> [TRECHO APRESENTADO]

_ _ _ _ _

O que fazer num caso como este?
O juiz não age de ofício. O Ministério Público do Trabalho e o Poder Executivo, que é detentor do poder de polícia, de fiscalização, de controle, deveriam ter uma atuação maior. Se houvesse uma fiscalização maior, menos passional e mais intensa não resolveria o problema. Isso é utopia. Mas diminuiria dramaticamente. Ao mesmo tempo em que recorro a isso, preciso prestigiar essas decisões. No momento em que ponho em dúvida a decisão do auditor, o pedido do Ministério Público do Trabalho, a reclamação do sindicato, eu desprestigio o sistema e acabo atraindo tudo para mim. Um volume que não sou capaz de processar.
De onde vem essa visão do empresariado de que a Justiça é pró-trabalhador?
Não se pode atribuir tudo, exclusivamente tudo, mas uma parte substancial de nossos problemas está numa herança escravagista mal resolvida que desaguou na desvalorização do trabalho. O homem médio faz uma reforma na sua casa, diz que o material não foi caro, parcelou o pagamento, mas que a mão-de-obra foi um roubo. Gastou R$ 4 mil no material e R$ 1,5 mil na mão-de-obra. O que extraio daí? O material tem valor, o trabalho não. Os sábios das finanças públicas hoje atribuem a inviabilidade do Brasil ao custo previdenciário e ao custo da folha de funcionalismo. São dois custos altos e que precisam ser racionalizados e, portanto, tem que ter teto. Mas eu esqueço que a dívida pública consome 40% do orçamento. Isso não é despesa? O que eu pago de aluguel é custo, cerveja não é custo.
Por que o senhor é a favor da PEC 241?
Não tem outra alternativa. Para não dizer que sou populista, a proposta de emenda do teto tecnicamente é desnecessária porque a Constituição determina como princípio das finanças públicas o equilíbrio orçamentário. Mas, como no Brasil um princípio enunciado precisa estar com todas as letras grandes, escritas em vermelho, e ainda assim a gente tem dificuldades… É preciso entender que a emenda do teto não vai cortar verba nenhuma. Só vai dizer: eu não gasto o que não tenho. A expansão de despesa sem arrecadação significa aumento de dívida, que significa aumento de serviço da dívida, que significa sangria maior no orçamento. É muito menos nocivo à sociedade que eu concentre recursos para alguma coisa do que disperse com despesas estéreis como é o caso de juros. A emenda pode ser sintetizada com uma única frase: só vou gastar o que tiver no bolso.

_ _ _ _ _

> [PROBLEMAS E TAREFAS]
1) Segundo a entrevista, por que o entrevistado diz que precisa prestigiar as decisões do auditor, do Ministério Público do Trabalho e do sindicato? Responda em uma a três frases.
2) Escreva a continuação da entrevista sobre a Justiça do Trabalho e a PEC 241, a partir da última frase mostrada.

_ _ _ _ _

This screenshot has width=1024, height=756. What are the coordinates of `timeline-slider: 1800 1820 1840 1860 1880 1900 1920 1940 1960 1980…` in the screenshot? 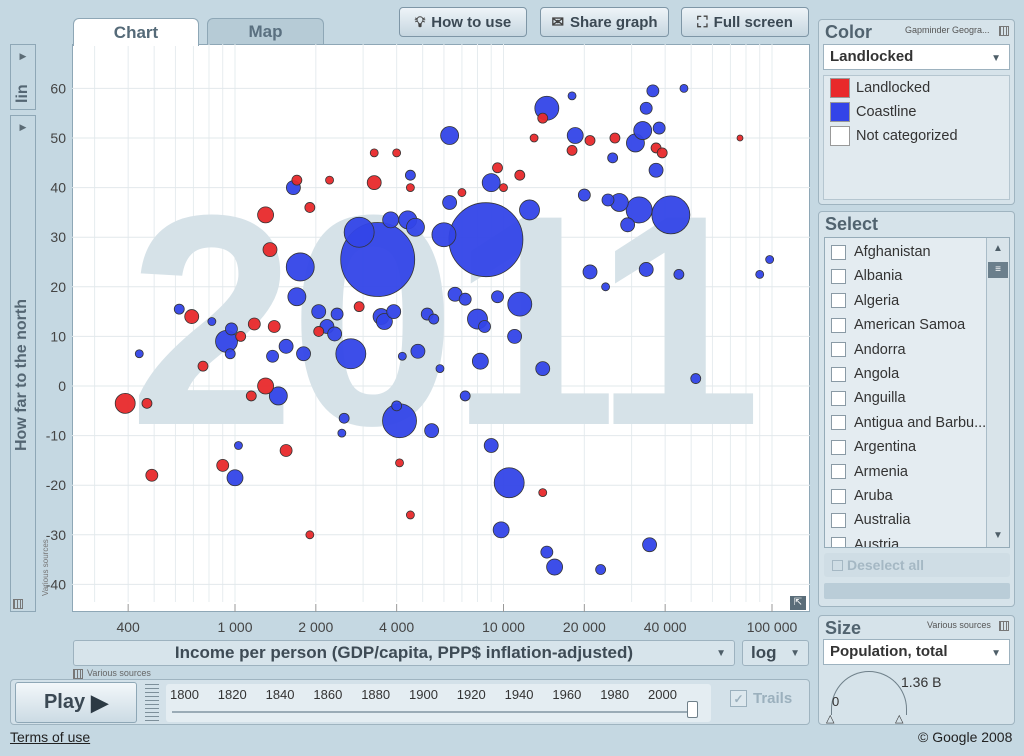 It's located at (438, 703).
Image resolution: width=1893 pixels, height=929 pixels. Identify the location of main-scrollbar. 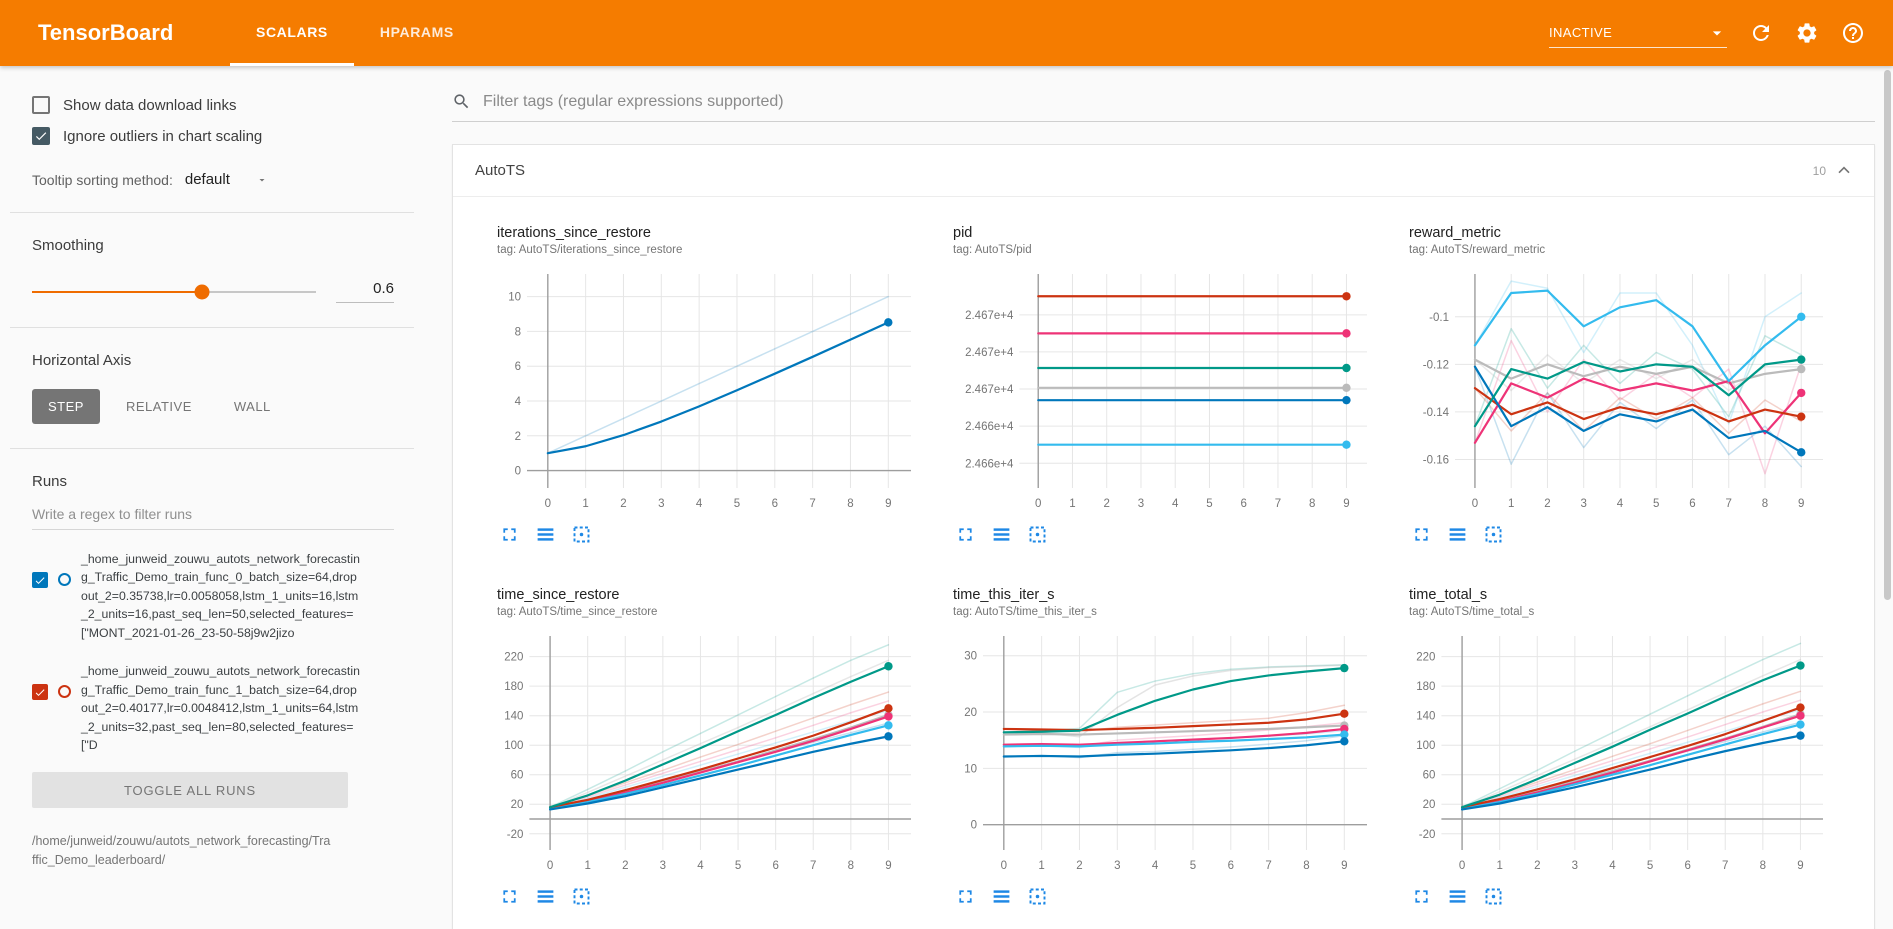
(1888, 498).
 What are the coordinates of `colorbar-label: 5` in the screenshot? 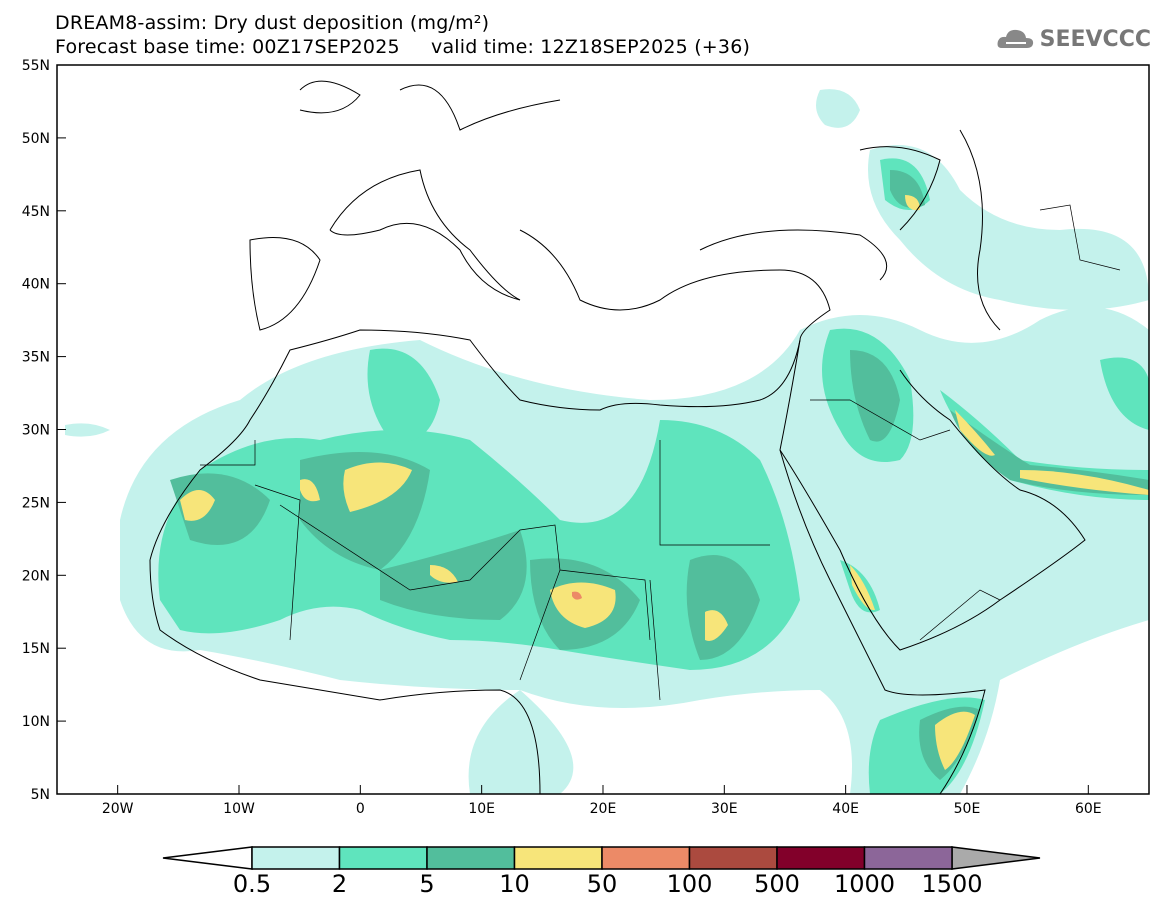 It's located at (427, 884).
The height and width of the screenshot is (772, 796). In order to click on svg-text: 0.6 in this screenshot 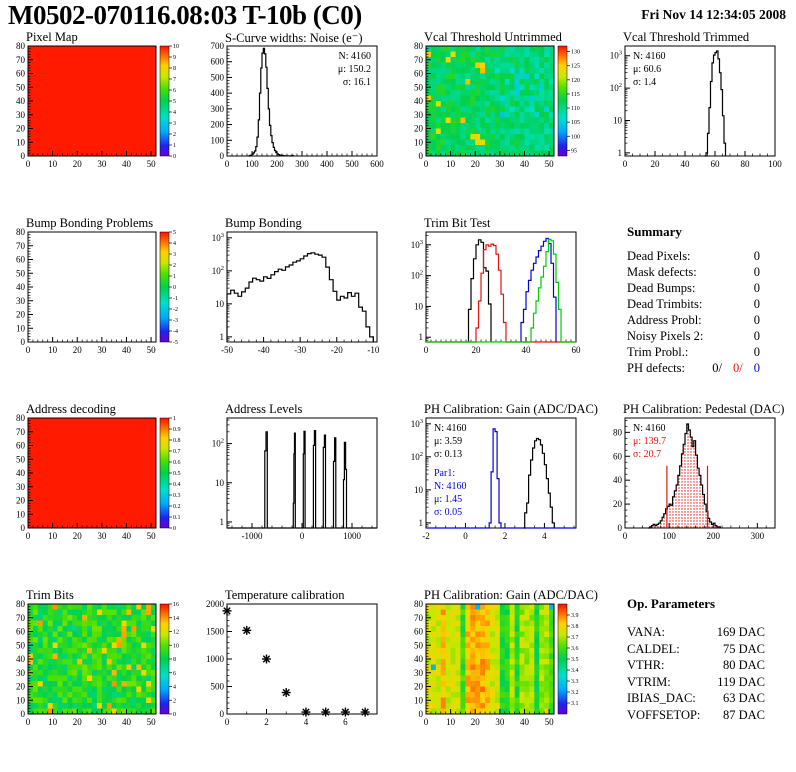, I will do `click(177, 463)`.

_ _ _ _ _

> [RESULTADOS POR TAREFA]
1) Porque, se ele puser essas decisões em dúvida, desprestigia o sistema e acaba atraindo tudo para si. Isso resultaria em um volume de casos que ele não é capaz de processar.

2)
As associações de classe provavelmente não vão gostar desse posicionamento do senhor…
O local da disputa política pela repartição das verbas é o orçamento. E aí a sociedade vai ter que tirar as suas máscaras e sair do seu conforto. Porque eu vou ter que discutir a divisão das verbas no orçamento como todos os países do mundo fazem. Isso vai obrigar os governos, este e qualquer um, a elencar prioridades claras e destinar recursos para elas, abrindo mão de outras coisas. Essa história de que está tentando barrar a Lava Jato não faz sentido. Processo tem vida própria. Não existe isso. É lenda. E também não acho que viole a separação de poderes porque não está tendo negativa de orçamento. Estou propondo dividir entre nós três o que tenho no bolso. Se tenho muito, divido muito. Se tenho pouco, divido pouco. Como qualquer um de nós faz em casa.
No caso do Rio de Janeiro, por exemplo, em que o governador chegou a propor aumentar a contribuição previdenciária…
Sob o aspecto formal é uma barbaridade porque a Constituição veda, de maneira expressa, tributação confiscatória. Se eu tomar metade do que te devo, eu tomei de você, tirei da sua mão. Se a deterioração das contas do RJ fosse gravíssima, a gente dava uma festa aqui agora. Ela é trágica. O caixa acabou, não tem caixa. O Estado está vivendo de receita corrente. Essa deterioração começou nos últimos 10 anos. Houve um acréscimo nisso ao se considerar como receita uma potencialidade de receita de royalties de petróleo que não veio. E olha que não estou falando em corrupção, roubo. Se isso fosse o único problema, estaria resolvido lá em Curitiba e viraríamos uma Suíça hoje à tarde. O problema é que se você zerar toda a corrupção no Brasil hoje, não vai mudar muita coisa. Os números são grandes e nos assustam, mas em termos proporcionais estão longe de ser o grande problema. A gestão incompetente na Petrobras foi muito mais arrasadora do que o desvio. Simples assim.
E quanto à reforma trabalhista? Qual a sua visão?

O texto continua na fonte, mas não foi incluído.